* Work to complete *
Copy the data below. Keep every line exactly as it is.

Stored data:
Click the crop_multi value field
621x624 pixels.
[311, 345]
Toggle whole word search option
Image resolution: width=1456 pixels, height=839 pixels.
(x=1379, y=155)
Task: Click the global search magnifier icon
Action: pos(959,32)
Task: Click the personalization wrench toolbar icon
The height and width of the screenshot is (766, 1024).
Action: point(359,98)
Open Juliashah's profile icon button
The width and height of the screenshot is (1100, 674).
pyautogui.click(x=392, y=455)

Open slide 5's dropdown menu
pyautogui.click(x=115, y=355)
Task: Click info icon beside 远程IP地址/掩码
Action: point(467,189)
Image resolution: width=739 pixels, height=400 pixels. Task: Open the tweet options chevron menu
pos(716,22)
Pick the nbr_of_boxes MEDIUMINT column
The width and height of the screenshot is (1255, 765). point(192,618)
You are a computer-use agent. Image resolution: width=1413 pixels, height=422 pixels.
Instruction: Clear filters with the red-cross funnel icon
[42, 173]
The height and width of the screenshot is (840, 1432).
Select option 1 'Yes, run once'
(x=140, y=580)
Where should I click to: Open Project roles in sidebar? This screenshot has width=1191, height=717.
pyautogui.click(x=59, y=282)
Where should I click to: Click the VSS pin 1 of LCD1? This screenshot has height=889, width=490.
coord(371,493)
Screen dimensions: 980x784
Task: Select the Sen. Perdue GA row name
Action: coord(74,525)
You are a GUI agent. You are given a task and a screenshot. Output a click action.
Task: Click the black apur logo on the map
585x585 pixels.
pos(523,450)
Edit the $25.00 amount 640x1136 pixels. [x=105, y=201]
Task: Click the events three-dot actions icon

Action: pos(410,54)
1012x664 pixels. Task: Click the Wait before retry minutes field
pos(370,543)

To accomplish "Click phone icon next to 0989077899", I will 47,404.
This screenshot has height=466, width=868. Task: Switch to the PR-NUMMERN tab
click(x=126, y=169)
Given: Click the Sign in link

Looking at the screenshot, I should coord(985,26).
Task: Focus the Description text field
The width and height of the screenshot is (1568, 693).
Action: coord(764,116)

* Task output *
Click the crop_multi value field
621x624 pixels.
[311, 345]
Toggle whole word search option
Image resolution: width=1456 pixels, height=839 pixels.
(x=1379, y=155)
Task: Click the global search magnifier icon
Action: pos(959,32)
Task: Click the personalization wrench toolbar icon
The height and width of the screenshot is (766, 1024).
Action: point(359,98)
Open Juliashah's profile icon button
The width and height of the screenshot is (1100, 674).
pyautogui.click(x=392, y=455)

Open slide 5's dropdown menu
pyautogui.click(x=115, y=355)
Task: Click info icon beside 远程IP地址/掩码
Action: point(467,189)
Image resolution: width=739 pixels, height=400 pixels. Task: Open the tweet options chevron menu
pos(716,22)
Pick the nbr_of_boxes MEDIUMINT column
The width and height of the screenshot is (1255, 765). point(192,618)
You are a computer-use agent. Image resolution: width=1413 pixels, height=422 pixels.
Instruction: Clear filters with the red-cross funnel icon
[42, 173]
The height and width of the screenshot is (840, 1432).
Select option 1 'Yes, run once'
(x=140, y=580)
Where should I click to: Open Project roles in sidebar? This screenshot has width=1191, height=717.
pyautogui.click(x=59, y=282)
Where should I click to: Click the VSS pin 1 of LCD1? This screenshot has height=889, width=490.
coord(371,493)
Screen dimensions: 980x784
Task: Select the Sen. Perdue GA row name
Action: coord(74,525)
You are a GUI agent. You are given a task and a screenshot. Output a click action.
Task: Click the black apur logo on the map
585x585 pixels.
pos(523,450)
Edit the $25.00 amount 640x1136 pixels. [x=105, y=201]
Task: Click the events three-dot actions icon

Action: pos(410,54)
1012x664 pixels. Task: Click the Wait before retry minutes field
pos(370,543)

To accomplish "Click phone icon next to 0989077899", I will 47,404.
This screenshot has height=466, width=868. Task: Switch to the PR-NUMMERN tab
click(x=126, y=169)
Given: Click the Sign in link

Looking at the screenshot, I should coord(985,26).
Task: Focus the Description text field
The width and height of the screenshot is (1568, 693).
Action: coord(764,116)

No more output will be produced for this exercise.